A 2-Week Ketogenic Diet in Combination With Letrozole to Modulate PI3K Signaling in ER+ Breast Cancer

Inclusion Criteria:

All participants must provide written informed consent.

Patients must have histologically confirmed primary invasive mammary carcinoma

The tumor must be estrogen receptor positive
The tumor must be HER2 negative (negative IHC or FISH)
The primary tumor size must be at least 2 mm in size.
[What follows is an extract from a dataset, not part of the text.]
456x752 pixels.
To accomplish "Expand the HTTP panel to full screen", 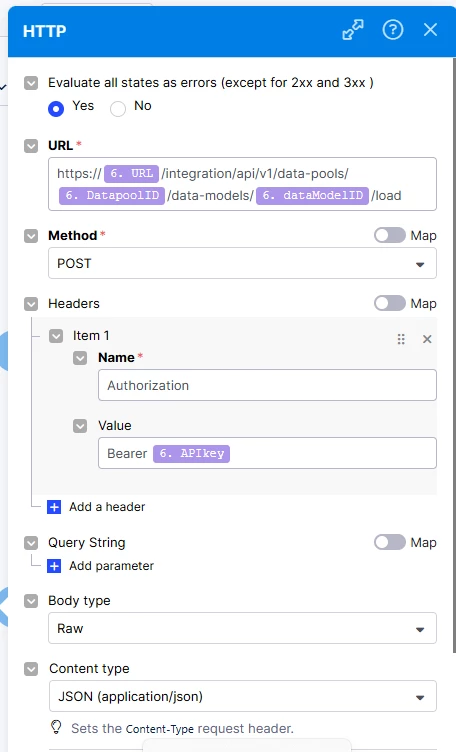I will pyautogui.click(x=353, y=30).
Patients must be post-menopausal defined by any of the following:

Subjects at least 55 years of age.
Subjects younger than 55 years of age and amenorrheic for at least 12 months or serum follicle-stimulating hormone (FSH) levels and estradiol levels in the post-menopausal range by local lab criteria
Subjects with history of bilateral oophorectomy or prior radiation castration with amenorrhea for at least 6 months.
Patients must have clinical stage I, II, or III invasive mammary carcinoma planning to undergo surgical treatment with either segmental resection or total mastectomy.
Patients must have BMI >= 30.
A core biopsy from the time of diagnosis must be available.
Mammogram or ultrasound required prior to screening

Patients must have adequate organ function based on the following laboratory parameters:

Serum creatinine <= 1.5x ULN
SGOT, SGPT <= 4x ULN (unless known steatohepatitis)
Serum albumin >= 2.0 g/dL
Total serum bilirubin <= 1.5x ULN (or <= 3x ULN if known Gilbert's syndrome)

Exclusion Criteria:

Patients with locally advanced disease who are candidates for other preoperative (chemo)therapy at the time of initial evaluation. This includes patients with inflammatory breast cancer.
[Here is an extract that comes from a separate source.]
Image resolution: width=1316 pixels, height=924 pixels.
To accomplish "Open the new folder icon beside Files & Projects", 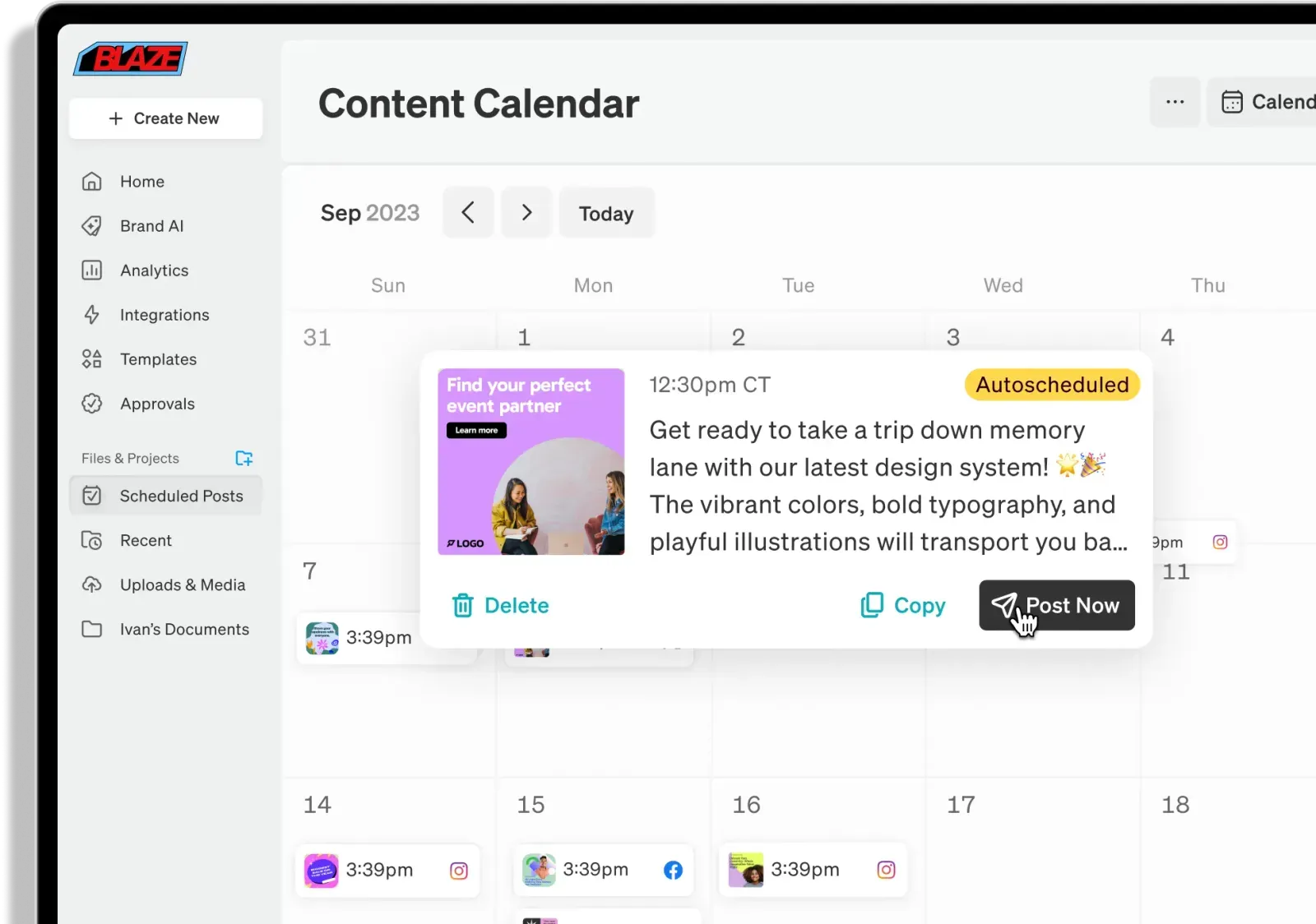I will (x=243, y=458).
Evidence of distant metastatic disease (stage IV).
Serious medical illness that in the judgment of the treating physician places the patient at high risk of operative mortality.
Serious medical illness that in the judgment of the treating physician would preclude the use of a ketogenic diet.
Severe uncontrolled malabsorption condition or disease (e.g. grade II/III diarrhea, severe malnutrition, short gut syndrome).
Diabetes mellitus requiring insulin therapy.
Dementia, altered mental status, or any psychiatric condition that would prohibit the understanding or rendering of informed consent.
Participation in any other neoadjuvant therapeutic clinical trial.
Concurrent anti-cancer therapy other than endocrine therapy (e.g. chemotherapy, radiotherapy, immunotherapy, or any other biologic therapy).
Concurrent treatment with an investigational agent.
Use of an investigational drug within 30 days or 5 half-lives, whichever is longer, preceding the first day of dietary intervention.